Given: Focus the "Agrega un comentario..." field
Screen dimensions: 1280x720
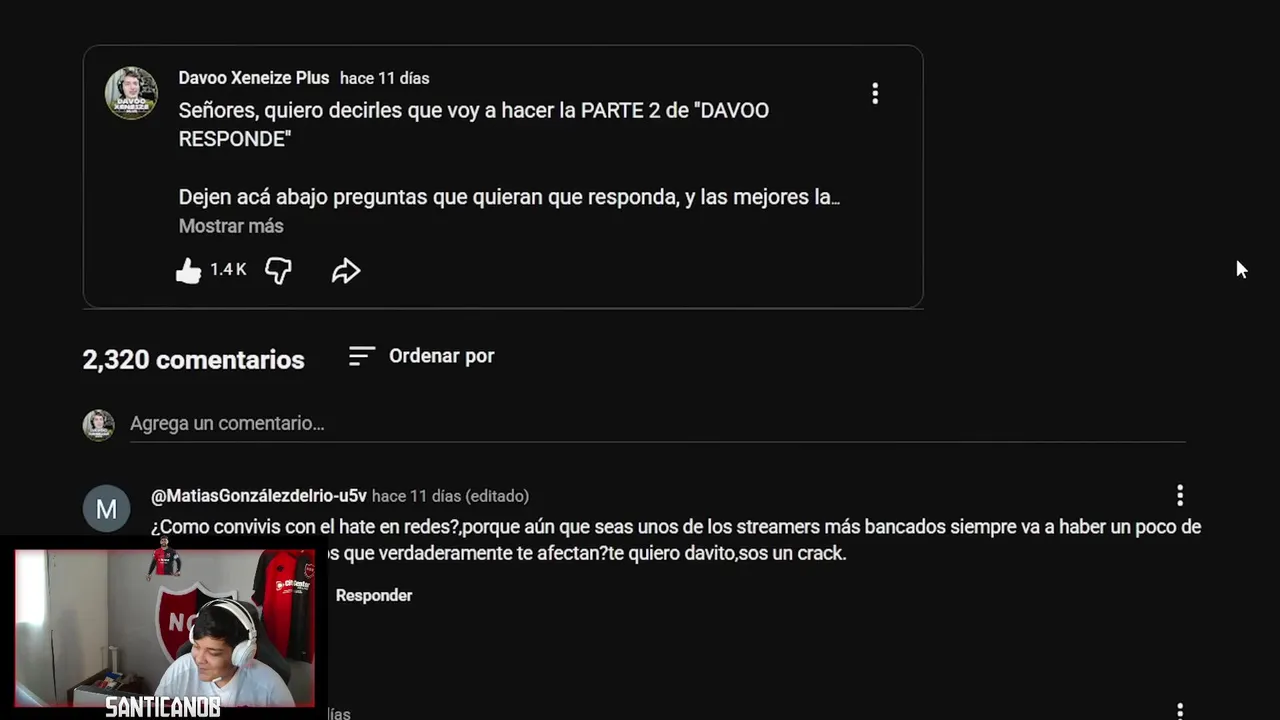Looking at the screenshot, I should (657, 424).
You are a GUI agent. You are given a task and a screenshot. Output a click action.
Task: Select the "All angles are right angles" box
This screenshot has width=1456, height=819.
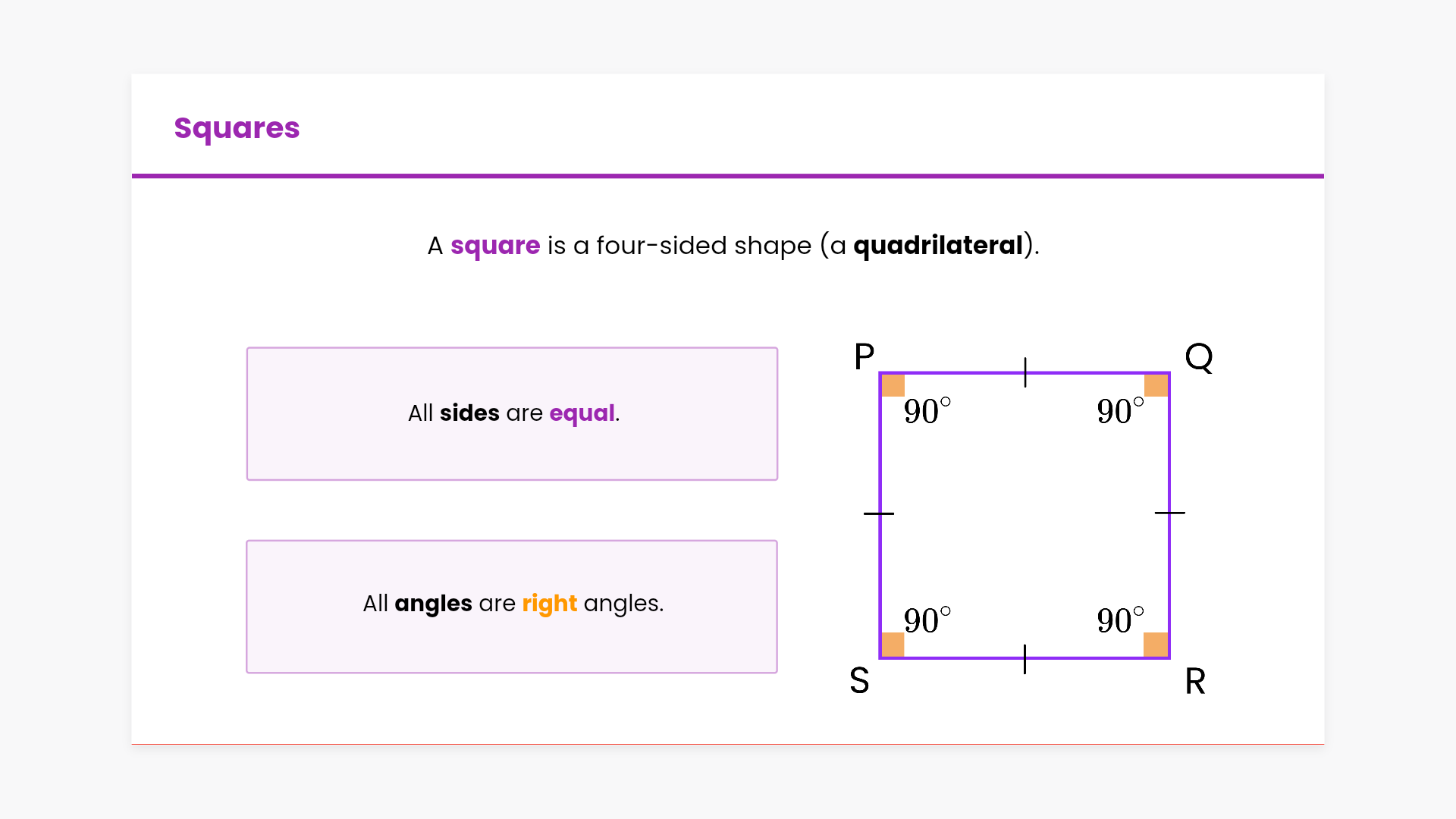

◆ Exercise ◆
Only the pictures may be dropped when you copy the data above; everything else stays exact.

◆ Written response ◆
Given: Focus the "Agrega un comentario..." field
Screen dimensions: 1280x720
Looking at the screenshot, I should (657, 424).
You are a GUI agent. You are given a task and a screenshot. Output a click action.
Task: Select the "All angles are right angles" box
This screenshot has width=1456, height=819.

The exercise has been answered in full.